We do need to get rid of it. Letting this disease roam free is like a psychotic person with a gun. Even if the gun is laying on the table, it can be picked up and fired at any time. This virus is dangerous enough that a simple mutation could allow it to become much more deadly and at the same time resistant to every treatment to date. We don't want it hanging around sniping at us like the crocodiles at the watering hole, waiting for the day they become agile, fast and able to pursue victims on land before we act.
No one is talking about allowing the disease to roam freely. It's why so much time and money have been spent on developing vaccines.
It would be great to get rid of it, but the consensus of opinion is it's not possible.
Put it into perspective.
How many children have died from COVID-19? Very few.
How many people have been reinfected and suffered from severe disease? For a start, reinfection is comparatively rare and most cases of reinfection are minimally symptomatic, with severe disease due to reinfection being extremely rare.
Once everyone has been vaccinated or infected, the pandemic will end, as has been the case with every other pandemic. A new pathogen emerges, causes widespread death and severe illness, then after herd immunity is reached, it continues to kill a small number of vulnerable people each year. The same happened with the 1918 influenza and it's possible the 1889 - 1890 pandemic was a coronavirus, which is now a common cold.
If we do get rid of it. It will be due to herd immunity, rather than border control, quarantine, social distancing and track and trace.
I doubt the US or Europe will be able to do as the Australians have done. Australia is quite well isoleted from the rest of the world and has a very low population density. People here in the UK often say we should have done what Australia did, but even through we're geographically an island, we're not really, since there's a tunnel linking us to Europe and we're too dependant on people crossing the border to completely close it.
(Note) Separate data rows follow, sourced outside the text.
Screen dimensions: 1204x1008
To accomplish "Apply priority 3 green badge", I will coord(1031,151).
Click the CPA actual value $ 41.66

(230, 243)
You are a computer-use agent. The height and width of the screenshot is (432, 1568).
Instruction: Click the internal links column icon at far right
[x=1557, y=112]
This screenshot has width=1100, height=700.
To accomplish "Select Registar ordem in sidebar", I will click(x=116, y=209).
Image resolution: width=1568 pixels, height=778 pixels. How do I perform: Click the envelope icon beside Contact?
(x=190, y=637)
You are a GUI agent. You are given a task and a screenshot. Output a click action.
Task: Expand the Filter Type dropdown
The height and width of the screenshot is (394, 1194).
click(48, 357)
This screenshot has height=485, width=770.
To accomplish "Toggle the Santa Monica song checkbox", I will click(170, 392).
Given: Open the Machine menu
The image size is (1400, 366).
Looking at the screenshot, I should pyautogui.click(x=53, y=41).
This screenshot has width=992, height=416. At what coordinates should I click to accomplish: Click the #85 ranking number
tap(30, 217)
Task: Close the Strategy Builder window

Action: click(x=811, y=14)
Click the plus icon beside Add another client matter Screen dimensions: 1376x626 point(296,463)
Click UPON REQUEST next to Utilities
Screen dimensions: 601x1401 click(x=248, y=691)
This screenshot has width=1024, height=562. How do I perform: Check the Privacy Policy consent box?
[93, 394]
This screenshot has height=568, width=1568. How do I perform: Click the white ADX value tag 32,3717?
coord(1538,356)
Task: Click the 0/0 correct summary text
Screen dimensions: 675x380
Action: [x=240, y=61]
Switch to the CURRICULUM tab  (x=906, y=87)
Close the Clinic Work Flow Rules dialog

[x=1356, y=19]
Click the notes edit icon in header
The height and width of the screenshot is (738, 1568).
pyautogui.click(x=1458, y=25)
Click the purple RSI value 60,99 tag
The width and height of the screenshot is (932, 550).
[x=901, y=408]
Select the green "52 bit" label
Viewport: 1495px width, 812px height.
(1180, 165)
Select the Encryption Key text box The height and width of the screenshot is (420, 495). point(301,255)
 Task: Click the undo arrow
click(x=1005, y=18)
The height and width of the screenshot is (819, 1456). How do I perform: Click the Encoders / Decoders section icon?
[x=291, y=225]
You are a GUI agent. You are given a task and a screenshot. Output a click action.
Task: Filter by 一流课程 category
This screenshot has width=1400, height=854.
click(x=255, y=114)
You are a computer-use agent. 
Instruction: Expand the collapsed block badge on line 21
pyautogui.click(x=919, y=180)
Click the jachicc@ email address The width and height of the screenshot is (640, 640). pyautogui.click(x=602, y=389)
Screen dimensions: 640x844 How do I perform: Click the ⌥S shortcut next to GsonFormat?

That is the sort of limited thinking I try to counter by reason. But it is hard. These disease is not rampant because of lack of border controls. The population density of Australia is not a factor because the density is dominated by the vast areas with few people while the vast majority of people live in the same conditions as the rest of us.
North and South Dakota in the US have the highest infection per population numbers, yet are very lightly populated, among the lowest in the US. But in the populated areas the infection rates are high dominating the infection rate numbers. Heck, South Dakota has the second highest vaccination number in the country! You would think they'd have great infection numbers. So clearly population density is not a useful metric when calculated over a region with widely varying demographics.
Now try to tell people they can't travel from South Dakota, to another state, with much lower infection figures? It's not possible to seal a US state off from the others, except for Hawaii and Alaska
In Australia, they managed to cut-off western Australia, from the rest of the country, because there's nothing but desert separating it from the other states.